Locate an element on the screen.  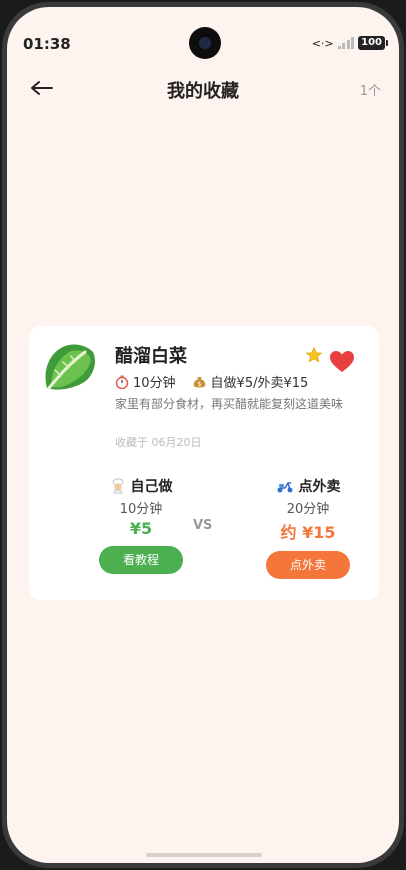
status-time: 01:38 is located at coordinates (47, 44).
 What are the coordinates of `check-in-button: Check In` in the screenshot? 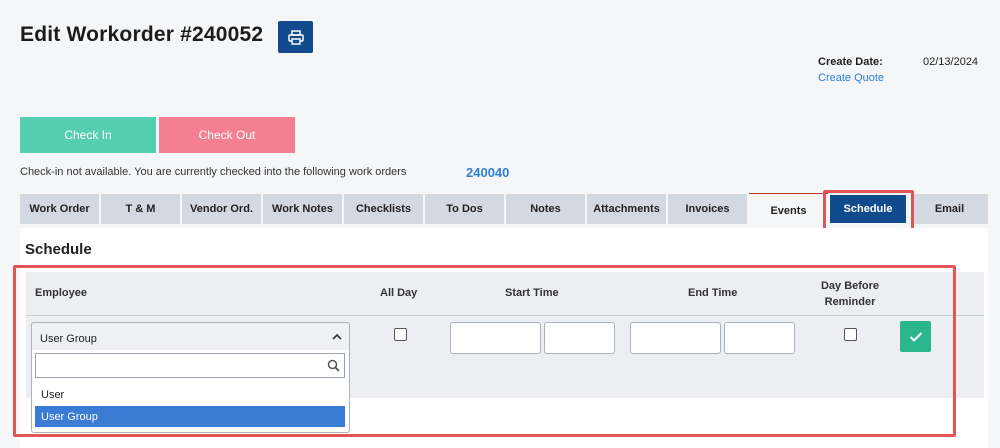 It's located at (88, 135).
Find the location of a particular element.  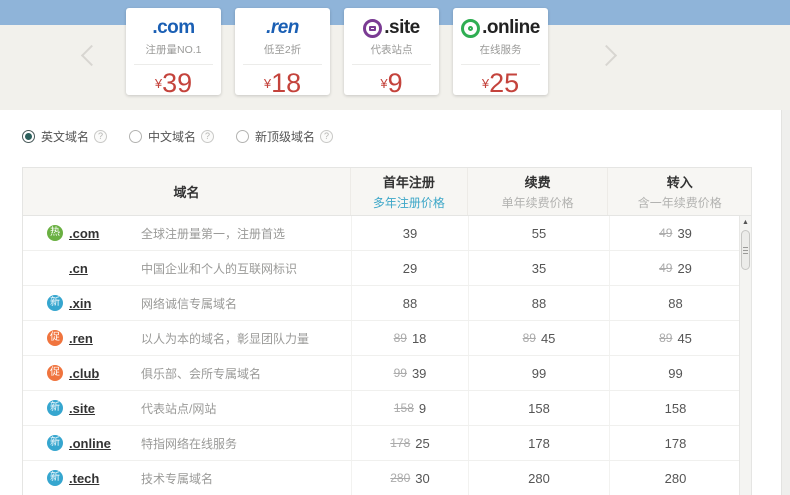

price-value: 25 is located at coordinates (504, 83).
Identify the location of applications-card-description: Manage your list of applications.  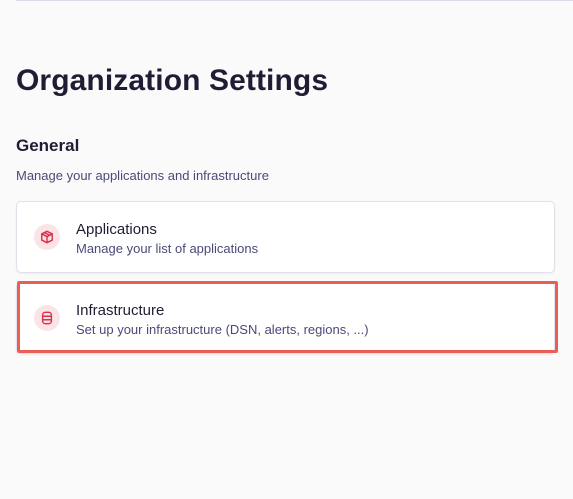
(168, 248).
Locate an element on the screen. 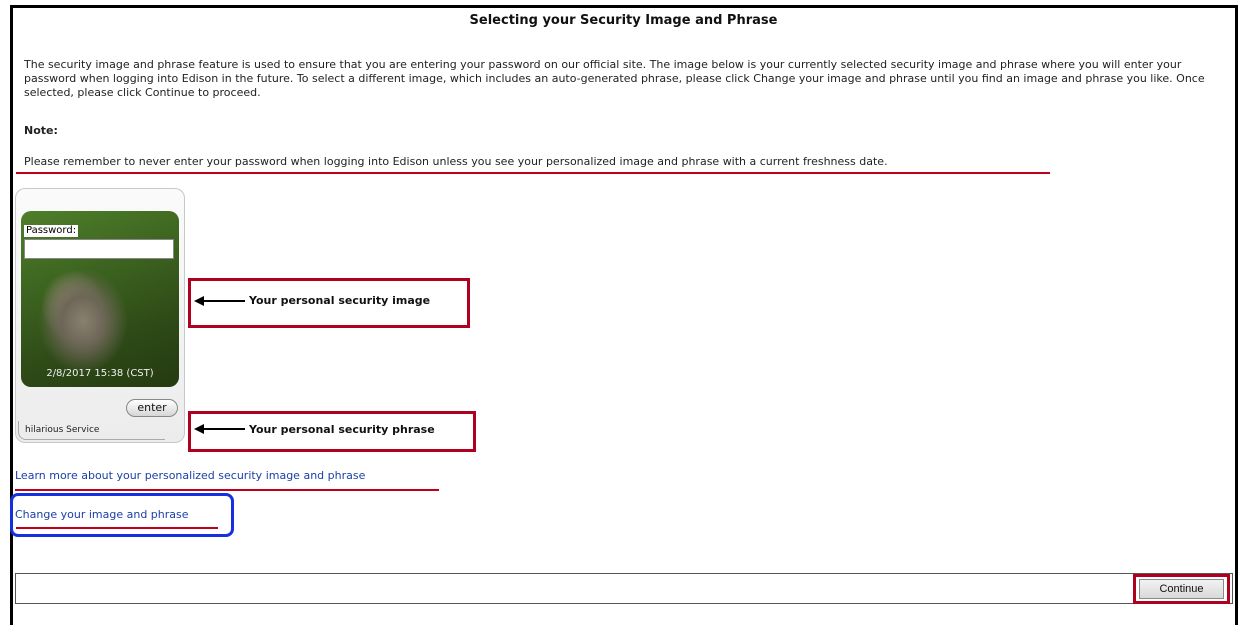  note-label: Note: is located at coordinates (41, 130).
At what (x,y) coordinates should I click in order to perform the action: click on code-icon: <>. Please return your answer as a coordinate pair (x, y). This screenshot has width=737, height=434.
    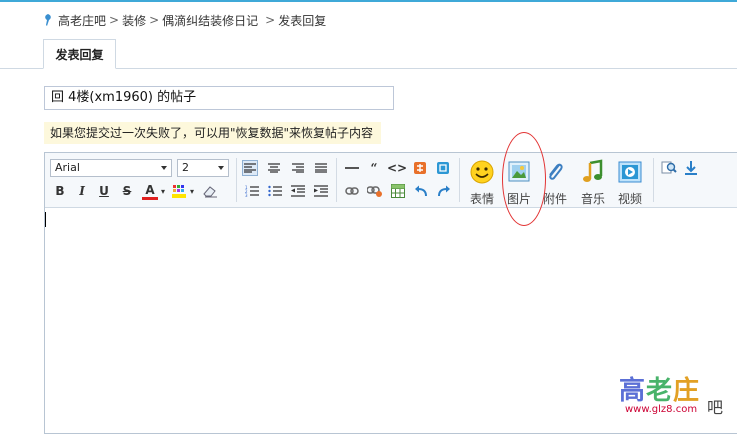
    Looking at the image, I should click on (397, 168).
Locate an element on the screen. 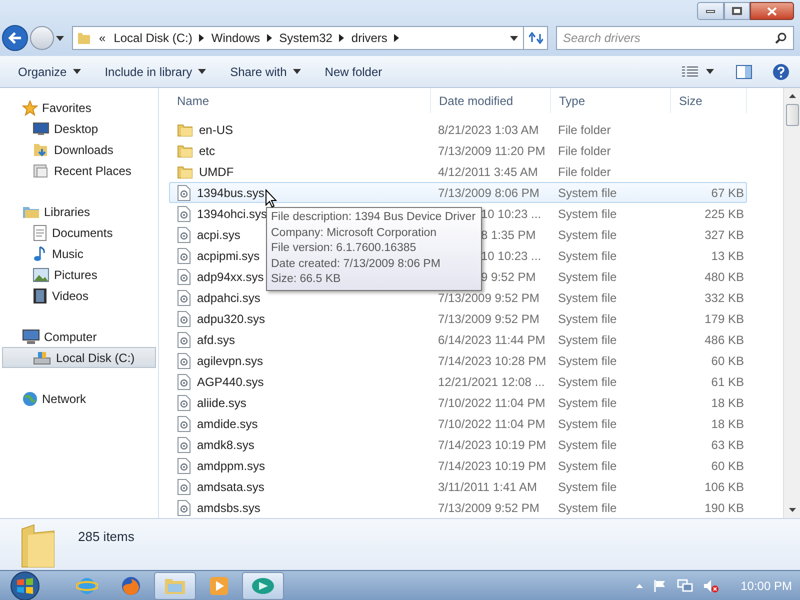 Image resolution: width=800 pixels, height=600 pixels. maximize-button is located at coordinates (737, 11).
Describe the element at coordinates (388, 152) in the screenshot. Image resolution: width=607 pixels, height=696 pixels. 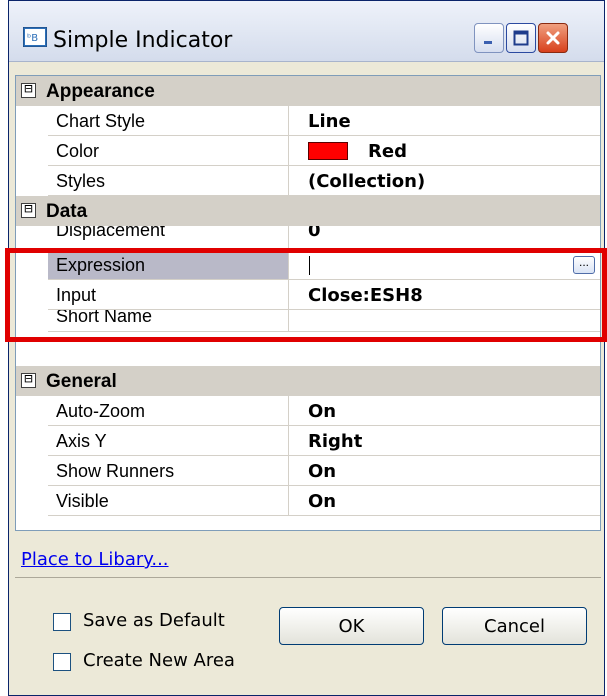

^^^^

(Exercise details):
Output the records exactly as they appear, from the line that contains "Find the location of a particular element." up to and including the line that contains "(168, 248).", leaving the pictures out.

(Written response):
Find the location of a particular element.  

price-value: 25 is located at coordinates (504, 83).
Identify the location of applications-card-description: Manage your list of applications.  
(168, 248).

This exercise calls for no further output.